CDC: Caring for Infants, Kids With Possible Zika Infection

Megan Brooks

February 19, 2016

The Centers for Disease Control and Prevention (CDC) today updated its interim guidelines on caring for infants and children born to mothers with possible Zika virus exposure during pregnancy and expanded guidelines to include infants and children with possible acute Zika virus disease.

"This update contains a new recommendation for routine care for infants born to mothers who traveled to or resided in areas with Zika virus transmission during pregnancy but did not receive Zika virus testing, when the infant has a normal head circumference, normal prenatal and postnatal ultrasounds (if performed), and normal physical examination," the CDC explains in the Morbidity and Mortality Weekly Report (MMWR).

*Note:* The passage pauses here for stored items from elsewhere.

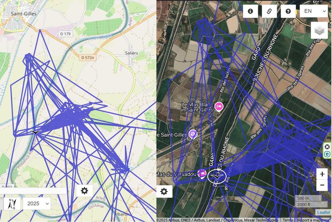
Task: Open the info button at top
Action: (x=250, y=11)
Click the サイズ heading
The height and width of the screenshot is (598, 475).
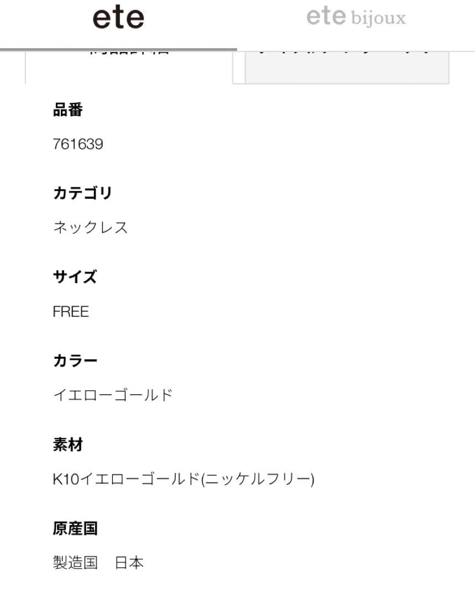75,277
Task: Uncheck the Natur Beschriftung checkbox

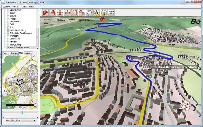Action: pyautogui.click(x=8, y=30)
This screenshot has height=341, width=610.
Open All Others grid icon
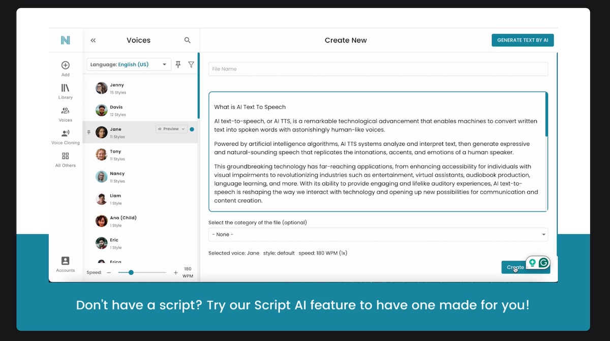point(65,156)
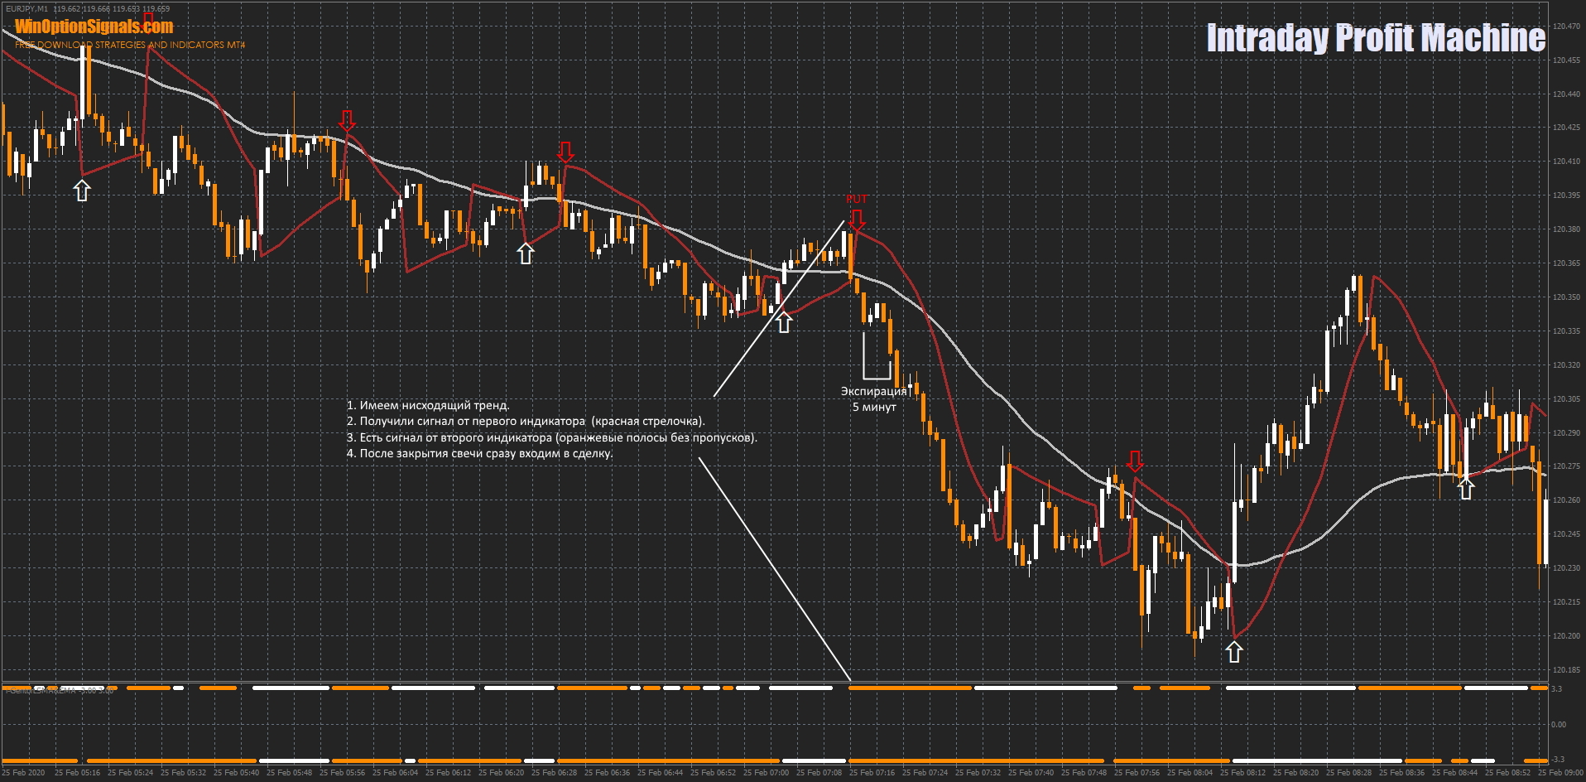This screenshot has width=1586, height=782.
Task: Click the EURJPY,M1 symbol label
Action: pyautogui.click(x=26, y=8)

Infants without microcephaly or intracranial calcifications whose mothers have negative Zika virus test results or who were not tested for Zika virus should receive routine care, the CDC says.

"Because information on the effects of congenital Zika virus infection is limited, health care providers should exercise clinical judgment in the assessment of newborns with abnormalities other than microcephaly or intracranial calcifications who were born to mothers who traveled to or resided in an area with active Zika virus transmission during pregnancy. For these infants, health care providers should consider testing the mother before testing the infant," the CDC advises.

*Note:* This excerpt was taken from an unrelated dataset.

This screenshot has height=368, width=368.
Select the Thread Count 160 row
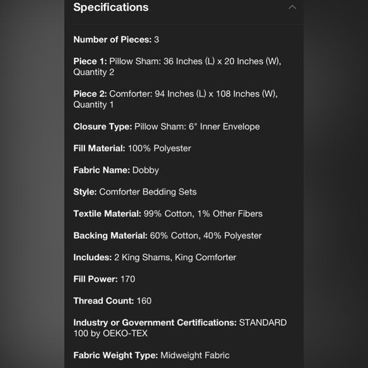click(x=112, y=301)
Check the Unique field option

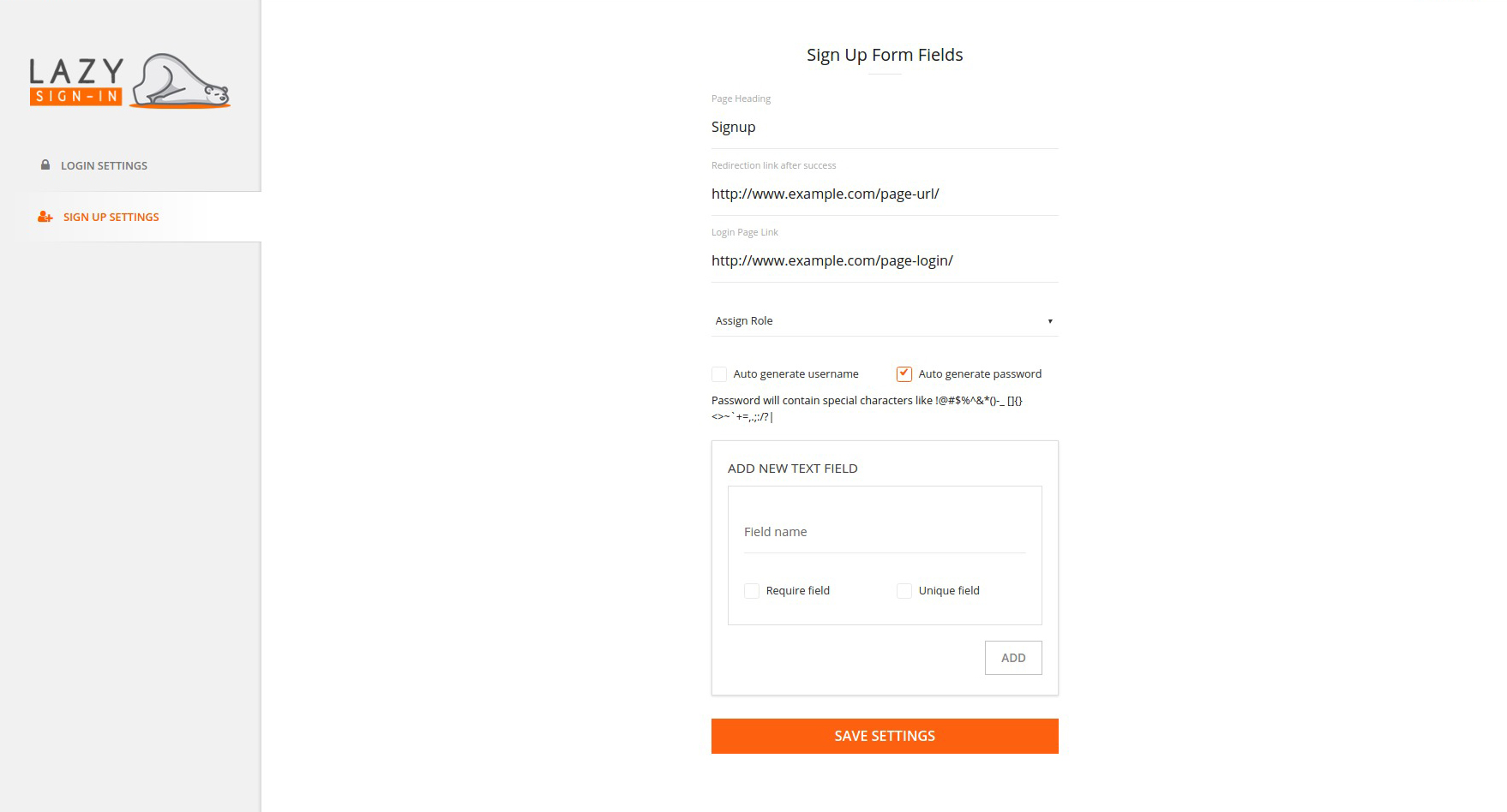pyautogui.click(x=904, y=590)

The updated recommendations also advise health providers to suspect acute Zika virus disease in any infant or child aged younger than 18 years who has traveled to or resided in an affected area within the past 2 weeks and has two or more of the following manifestations: fever, rash, conjunctivitis, or arthralgia.

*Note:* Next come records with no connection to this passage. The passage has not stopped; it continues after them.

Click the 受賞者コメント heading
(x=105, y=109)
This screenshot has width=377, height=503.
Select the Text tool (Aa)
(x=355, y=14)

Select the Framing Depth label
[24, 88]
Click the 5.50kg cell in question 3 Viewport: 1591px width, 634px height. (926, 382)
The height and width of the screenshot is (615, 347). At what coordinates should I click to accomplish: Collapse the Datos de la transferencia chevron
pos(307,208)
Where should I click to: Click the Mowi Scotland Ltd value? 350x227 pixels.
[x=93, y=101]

Acute Zika virus disease should also be suspected in any infant during the first 2 weeks of life whose mother traveled to or resided in an affected area within 2 weeks of delivery and who has two or more of the manifestations of fever, rash, conjunctivitis, or arthralgia, the CDC says.

"Evidence suggests that Zika virus illness in children is usually mild," the CDC notes.

Test for Infection

They advise that infants whose mothers reported illness consistent with Zika virus disease around the time of delivery should be monitored for signs and symptoms of Zika virus disease. "If an infant shows signs and symptoms of acute Zika virus disease within the first 2 weeks of life, both the mother and infant should be tested for Zika virus infection," the CDC says.

In evaluating infants and children for acute Zika virus infection (symptom onset within the past 7 days), the CDC advises testing of serum and, if obtained for other reasons, cerebrospinal fluid (CSF) specimens for evidence of Zika virus RNA using RT-PCR. If Zika virus RNA is not detected and symptoms have been present for 4 days or more, serum may be tested for Zika virus immunoglobulin M (IgM) and neutralizing antibodies, and dengue virus IgM and neutralizing antibodies, the CDC says.

"Laboratory evidence of Zika virus infection in an infant or child would include, in any clinical specimen, detectable Zika virus in culture, Zika virus RNA or antigen, or a clinical specimen positive for Zika virus IgM with confirmatory neutralizing antibody titers ≥ 4-fold higher than dengue virus neutralizing antibody titers," they say. Test results for Zika virus are considered inconclusive if Zika virus antibody titers are < 4-fold higher than dengue virus neutralizing antibody titers, they note.

The CDC has more information on laboratory testing for Zika virus here.

The CDC will update these guidelines as more information becomes available.

The CDC says guidance on evaluating infants with microcephaly or intracranial calcifications, or infants whose mothers have positive or inconclusive test results for Zika virus infection, remains the same as described in recommendations issued January 26.

The CDC asks healthcare providers to notify their local, state, or territorial health department of suspected Zika cases to arrange testing and so that action can be taken to decrease the risk for local transmission in areas with Aedes species mosquitoes.